- [Dataset records]:
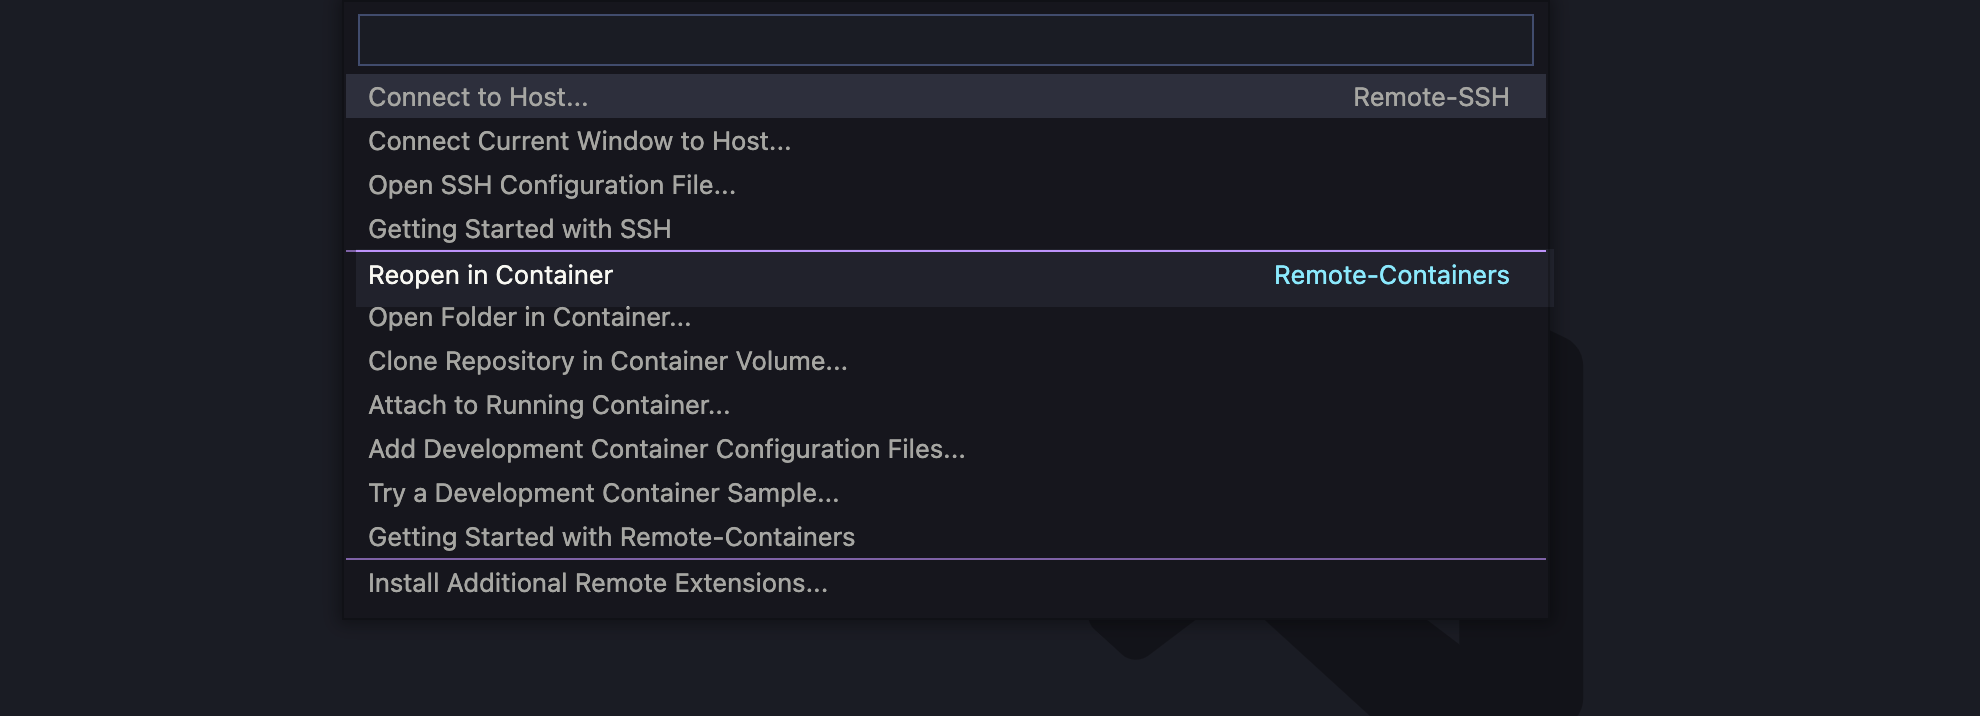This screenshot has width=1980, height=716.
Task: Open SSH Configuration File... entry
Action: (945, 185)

---

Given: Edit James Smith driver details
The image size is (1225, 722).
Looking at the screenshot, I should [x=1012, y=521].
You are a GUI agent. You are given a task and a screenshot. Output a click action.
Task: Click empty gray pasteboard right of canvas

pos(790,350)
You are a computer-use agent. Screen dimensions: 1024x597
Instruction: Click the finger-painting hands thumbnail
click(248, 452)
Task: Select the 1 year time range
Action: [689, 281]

- [What needs to be done]: Find the word "agent" in the listing above. Copy each line where it appears.

- [Response to the task]:
You are a GUI agent. You are given a task and a screenshot. Output a click action.
You are a computer-use agent. Screen dimensions: 1024x597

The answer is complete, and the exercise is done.